LFQ of streptavidin pulldown from hTBJ1 cells expressing APEX2-STING

Permeabilised hTBJ1 cells expressing APEX2-STING were stimulated with or without 1 μM cGAMP at 10°C and incubated for 1 min in the presence of 1 mM H2O2 and 50 µM biotin phenol. The reaction was then quickly stopped by washing three times with ice-cold 500 mM sodium ascorbate, followed by washing twice with ice-cold PBS. The cells were lysed in ice-cold 6 M guanidine-HCl containing 100 mM HEPES-NaOH, pH 7.5, 10 mM tris (2-carboxyethyl) phosphine and 40 mM chloroacetamide.
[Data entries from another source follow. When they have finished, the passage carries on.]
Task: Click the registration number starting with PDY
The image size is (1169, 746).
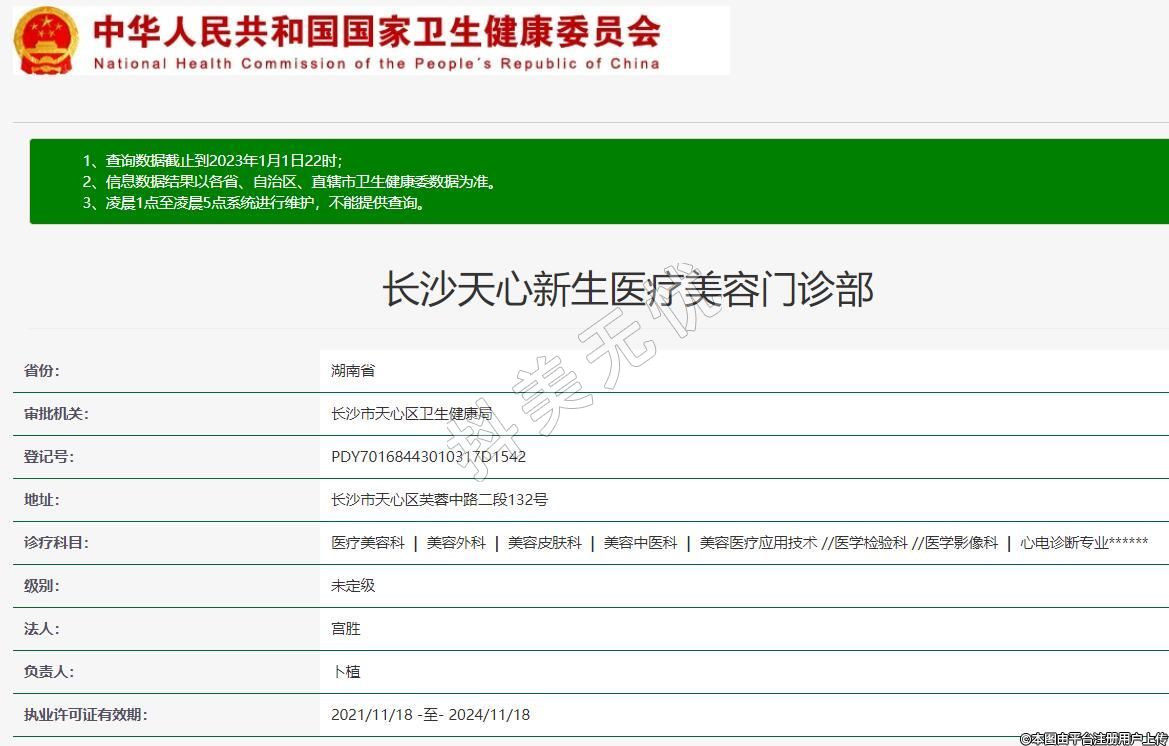Action: [428, 457]
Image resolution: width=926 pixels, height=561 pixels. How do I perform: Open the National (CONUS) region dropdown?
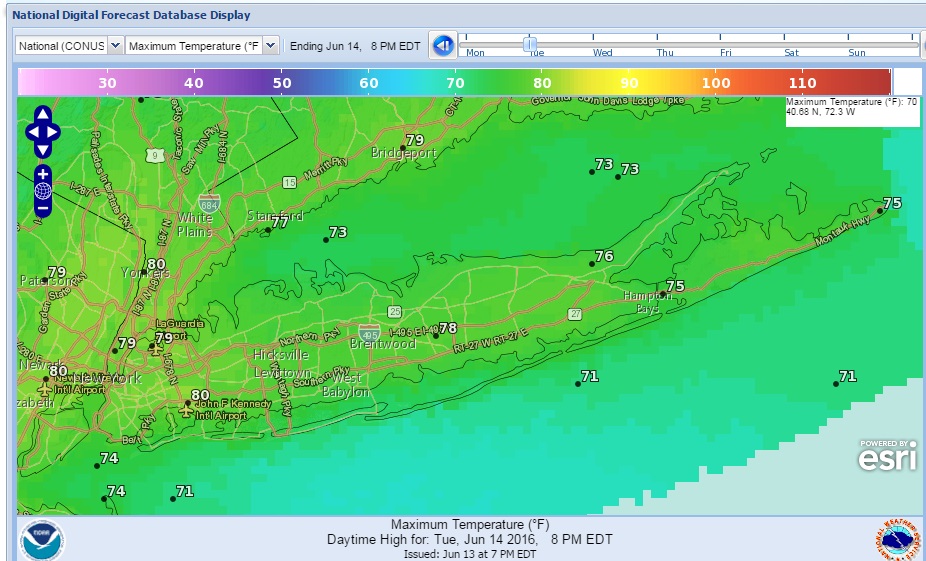click(69, 46)
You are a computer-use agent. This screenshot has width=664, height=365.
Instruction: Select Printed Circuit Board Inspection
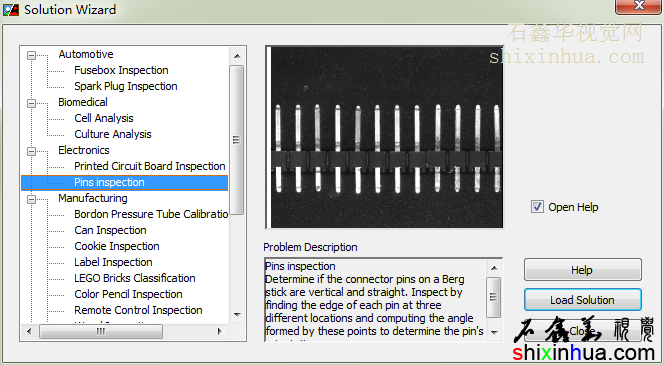point(149,166)
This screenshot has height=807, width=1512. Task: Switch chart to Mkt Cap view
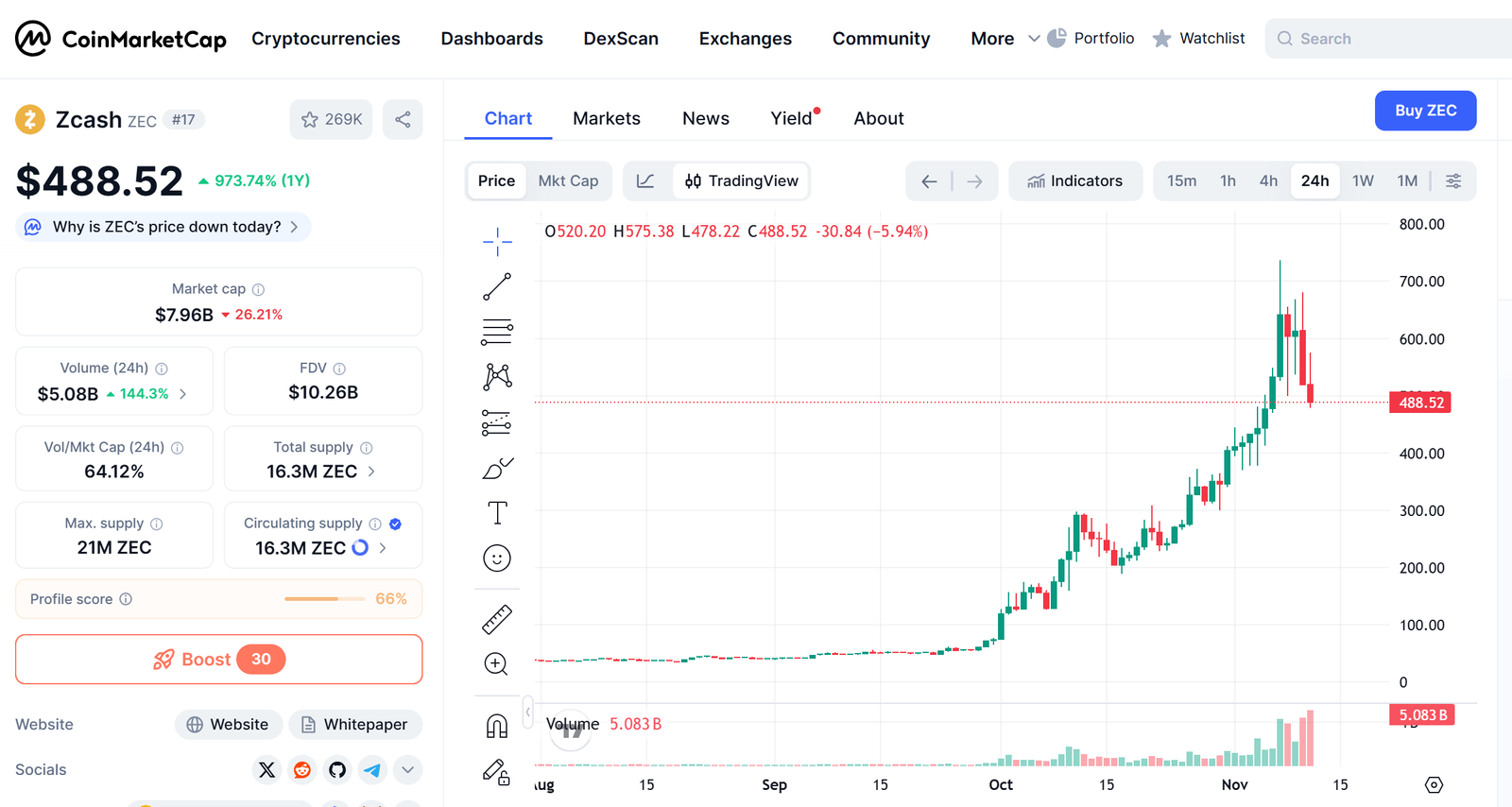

The lysates were dissolved by heating and sonication and then centrifuged at 20,000 g for 15 min at 4°C. The supernatants were recovered, and proteins (400 μg) were purified by methanol–chloroform precipitation and solubilized with 8 M urea and 1% SDS in TBS (50 mM Tris-HCl, pH7.5 and 150 mM NaCl). After sonication and 8-fold dilution with TBS, biotinylated proteins were captured on a 15 μl slurry of NanoLink streptavidin magnetic beads by incubation for 5 h at 4°C. After washing four times with 1 M urea and 0.125% SDS in TBS and three times with 1 M urea in 50 mM ammonium bicarbonate, proteins on the beads were digested by adding 400 ng trypsin/Lys-C mix at 37°C overnight. The digests were acidified, desalted using GL-Tip SDB, evaporated and dissolved in 0.1% TFA and 3% ACN. LC-MS/MS analysis of the resultant peptides was performed on an EASY-nLC 1200 UHPLC connected to an Orbitrap Fusion mass spectrometer through a nanoelectrospray ion source. Raw data were directly analysed against the SwissProt database restricted to Homo sapiens supplemented with mouse STING protein sequence using Proteome Discoverer version 2.4 with Sequest HT search engine. The search parameters were as follows: (a) trypsin as an enzyme with up to two missed cleavages; (b) precursor mass tolerance of 10 ppm; (c) fragment mass tolerance of 0.6 Da; (d) carbamidomethylation of cysteine as a fixed modification; and (e) acetylation of protein N-terminus and oxidation of methionine as variable modifications. Peptides and proteins were filtered at a false discovery rate (FDR) of 1% using the Percolator node and Protein FDR Validator node, respectively. Label-free quantification was performed based on intensities of precursor ions using the Precursor Ions Quantifier node. Normalisation was performed such that the total sum of abundance values for each sample over all peptides was the same.